The current value analysis demonstrates that evidence supports the use of AICs as effective and potentially cost-saving treatment 23).
One hundred and fifteen patients underwent insertion of EVDs from January 2000 to March 2008. Data were collected for 99 patients with a total of 146 EVD insertions. The parameters studied were age, gender, ASA score, seniority of the surgeon, significant medical history, presence of trauma, concurrent surgeries, revisional surgery, use of peri-operative systemic antibiotic, use of antibiotic-impregnated external ventricular catheter, tunnelling of the catheter, duration of drainage and VRIs.

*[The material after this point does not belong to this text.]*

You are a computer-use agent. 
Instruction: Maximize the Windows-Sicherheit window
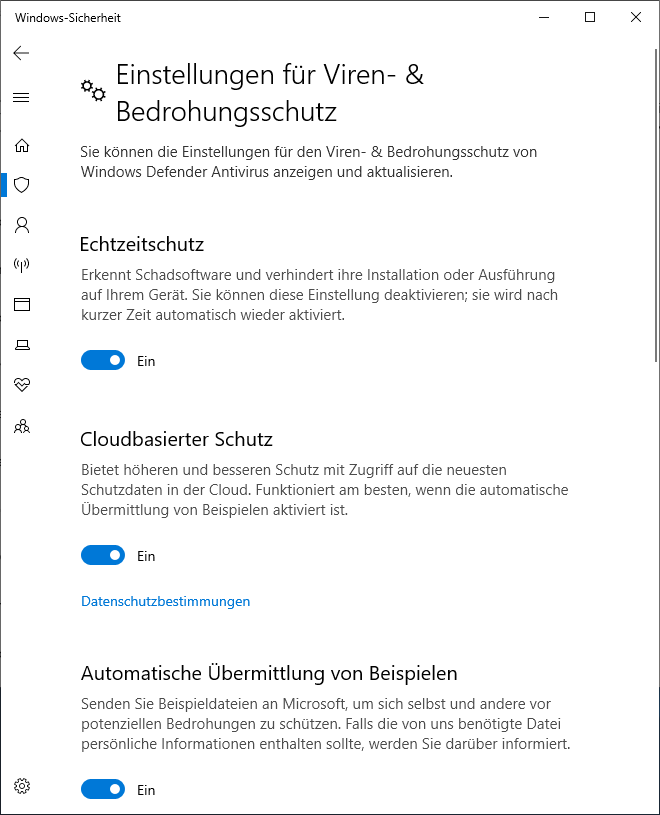click(x=590, y=17)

Eleven patients developed new VRI (12%). Analysis comparing infection incidence for various co-morbidities shows that systemic sepsis was associated with higher infection rates (p = 0.037). Revisional surgery (p = 0.036) and longer duration of catheterization (p = 0.001) were also found to be associated with VRI. The Standard catheters and the antibiotic-impregnated catheters had similar infection rates. The antibiotic-impregnated catheters tended to be infection-free for longer but these differences were not statistically significant. The duration of catheterization was significantly higher for the antibiotic-impregnated catheter group. In both groups, the majority of infections were caused by Gram-positive bacteria.

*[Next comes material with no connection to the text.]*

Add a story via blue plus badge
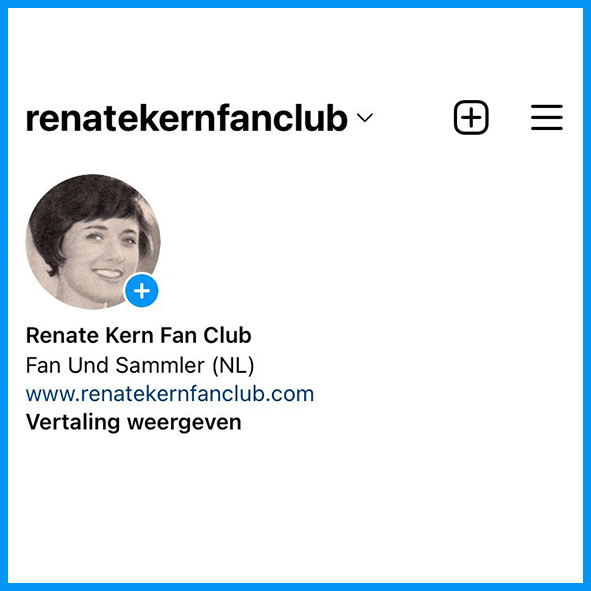 [142, 291]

The study demonstrates that there was no statistically significant difference in the infection rates for the Standard and antibiotic-impregnated external ventriculostomy catheters. The duration of catheterization was significantly higher for the Antibiotic-impregnated catheter group. The antibiotic-impregnated catheter infections tended to occur later as compared with the Standard catheter group 24).

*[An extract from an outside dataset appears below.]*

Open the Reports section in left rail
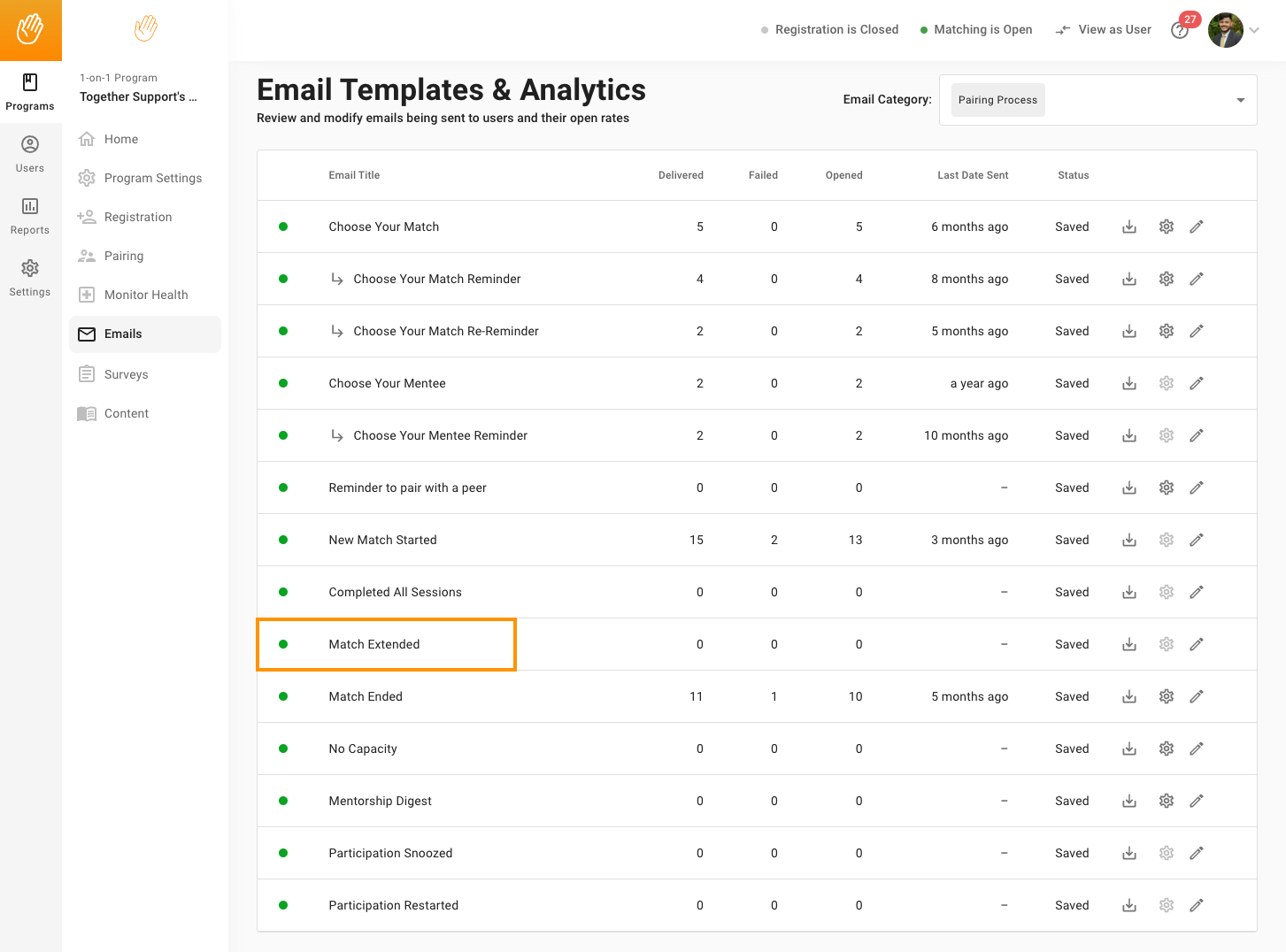Viewport: 1286px width, 952px height. pos(30,217)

Demetriades and Bassi present the experience of 52 months of Bactiseal catheters in all consecutive patients who underwent a ventriculoperitoneal (VP) shunt from July 2004 to November 2008, under the care of one neurosurgeon. This was a prospective study with outcome measures of infection, blockage, intra and postoperative complications and revision surgery.
One hundred and twenty-five patients underwent VP shunting with Bactiseal catheters, with a combination of NSC, Strata and Burr Hole valves. The age range of the patients was from 1 week premature to 64-years old. Forty-two of the patients were paediatric. The aetiology for hydrocephalus included posterior fossa tumoursto intra-ventricular haemorrhage, post-meningitic hydrocephalus and aqueduct stenosis. The overall complication rate was 12%. The following complications occurred: blockage in two cases; haemorrhage and blockage in two cases; CSF leak in one case; infection in four cases; other in three cases (peritoneal adhesions, wound erosion and postoperative peritonitis). There were four infections in total (3.2%). All of these occurred within six months of implantation. All infections were caused by rifampicin resistant Staphylococcus epidermidis.
In an era of increasing methicillin-resistant Staphylococcus aureus (MRSA) resistance and 'superbugs', is the use of antibiotic-laced catheters adding to the pool of resistant bacteria which may be harder to treat? Vigilance is required, as rare and resistant staphylococci strains occasionally can emerge as causative agents for VP shunt infections, in both adults and children, and their treatment can be difficult 25).